Nesta epidemia, os contágios dão-se num determinado momento, que se reflecte nos sintomas mais ou menos três a cinco dias depois, o que implica que as pessoas façam testes mais ou menos entre cinco e sete dias depois do contágio, sendo ainda necessário tempo para saber o resultado, o registar e ser publicado nos relatórios da DGS.
Como as medidas actuam sobre os contágios, uma medida como o fecho de escolas não é visível, de forma relevante, nos números de casos diários antes de nove a dez dias, na melhor das hipóteses, razão pela qual sempre, durante toda a epidemia até aos últimos dias, se considerou que eram precisos pelo menos 15 dias para avaliar os efeitos das medidas.

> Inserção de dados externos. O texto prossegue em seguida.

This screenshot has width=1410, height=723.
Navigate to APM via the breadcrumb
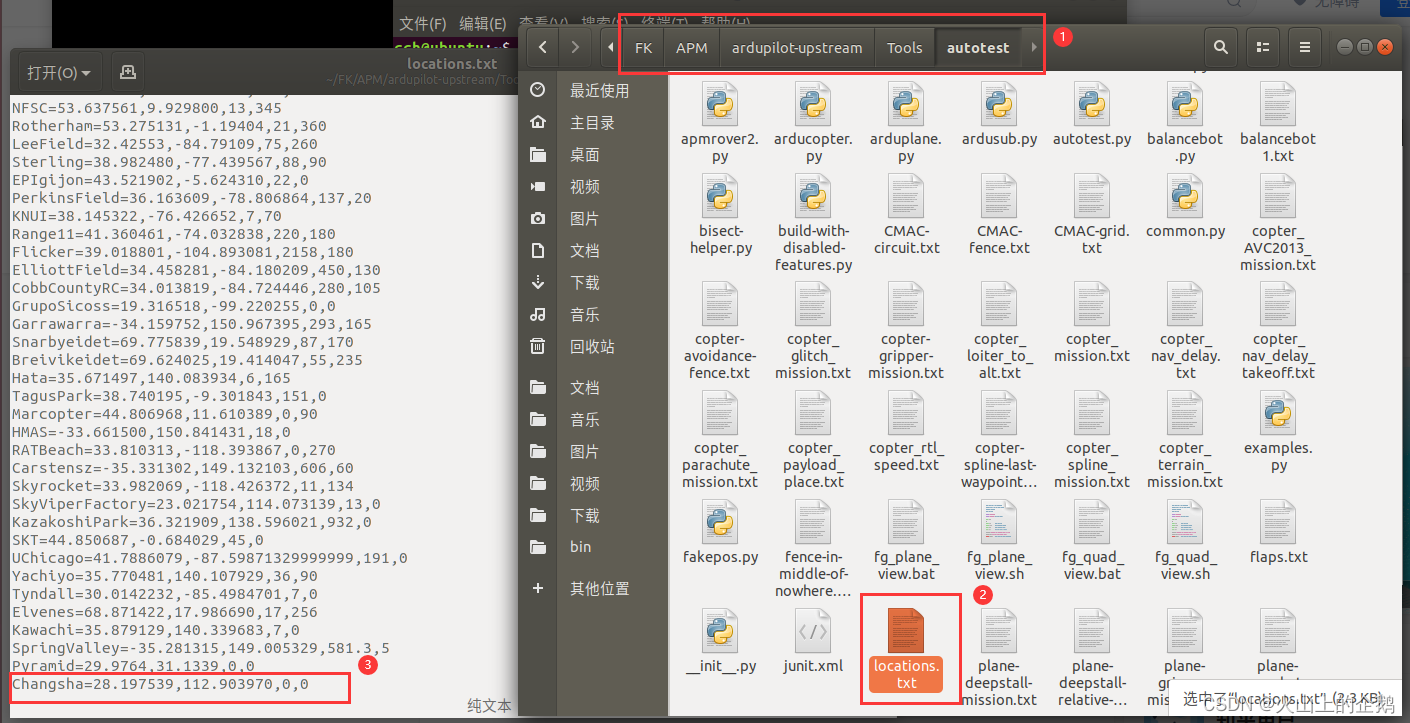tap(692, 47)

Pode-se admitir que seja um pouco menos, doze a catorze dias, mas nunca, em nenhum momento, se admitiu que oito dias eram suficientes para que uma medida como o fecho de escolas (cujos efeitos dos primeiros dias no contágio, de resto, seriam com certeza contrabalançados por umas eleições presidenciais que multiplicaram os contactos no dia 24 de Janeiro), se reflectir de forma relevante, no número de casos, ao fim de oito dias.
Se dúvidas houvesse – em qualquer caso estranha-se que os jornalistas não queiram saber por que razão sempre se falou em quinze dias e agora, de repente, se fala em oito dias entre medidas e efeito – os jornalistas têm fontes de informação públicas e disponíveis através de um clique, que lhes permitem verificar os factos.

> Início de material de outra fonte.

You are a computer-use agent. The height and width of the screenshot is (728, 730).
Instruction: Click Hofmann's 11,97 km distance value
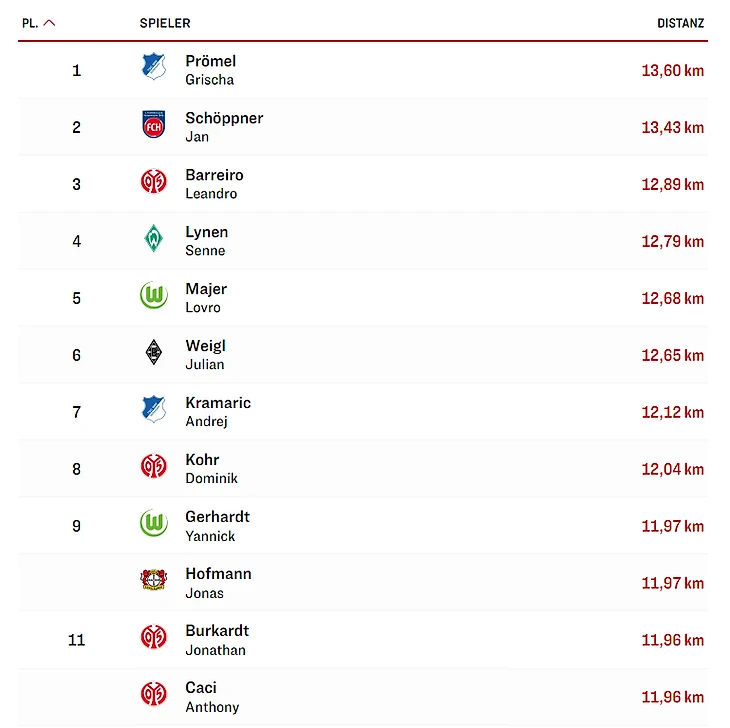(x=672, y=583)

O Instituto Ricardo Jorge publica todas as semanas um relatório sobre o andamento da curva epidémica e da transmissibilidade, o último dos quais é de 5 de Fevereiro.

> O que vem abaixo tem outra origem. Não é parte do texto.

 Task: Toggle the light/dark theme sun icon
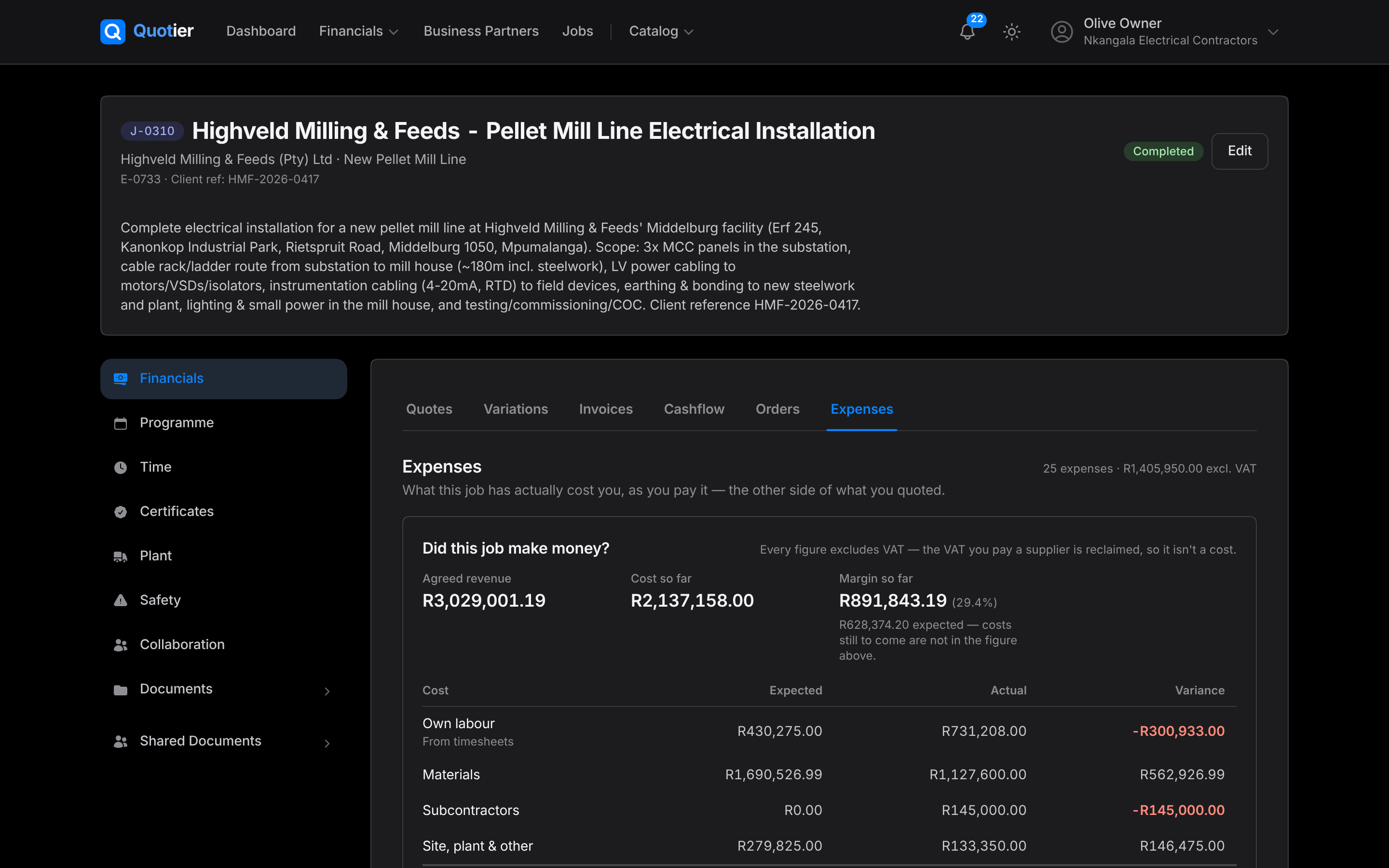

Nesse relatório, que recoloca os casos em função da data dos sintomas e, portanto, sugere um pico de casos (não de contágios, que é ainda cinco dias antes) anterior ao fecho de escolas, não se confirma qualquer relação entre o fecho de escolas e uma aceleração da queda no número de casos.
Mesmo que os jornalistas queiram esperar pelo relatório do dia 12, para confirmar quando ocorreu o pico de casos, há uma coisa evidente: a queda brusca do R(t), isto é, da “velocidade” a que ocorrem os contágios, ocorre a 18 de Janeiro, não havendo nenhuma alteração relevante da inclinação da curva do R(t) a 22.
Esquecendo que 22 é uma Sexta-feira, e que no Domingo seguinte houve eleições, se o fecho de escolas tivesse tido um efeito relevante na diminuição de contágios, como pretende Carlos Antunes e, o que é mais grave, repete o Público sem qualquer verificação dos factos, isso teria reflexo na curva de evolução do R(t).
A verdade é que nem o gráfico que o Público usa na peça confirma a ideia de uma ligeira desaceleração seguida de uma desaceleração acentuada oito dias após o fecho das escolas.
Uma coisa é o Público achar que apoiar uma evidente campanha pelo fecho de escolas faz parte do esforço patriótico de controlo da epidemia – eu acho que tem é de dar informação, mas isso é irrelevante – outra, completamente diferente e muito grave, é achar que o pode fazer publicando informação não verificada pelo uso das regras básicas do jornalismo.
Lisboa, 9 de Fevereiro de 2021
Ora se o tal Antunes disse que, “5 ou 6 dias depois do confinamento, houve um ligeira desaceleração de casos” e o jornal, na notícia, deturpou para "ligeira desaceleração de contágios", então, se não estavam a dar informação errada, o que estavam a fazer?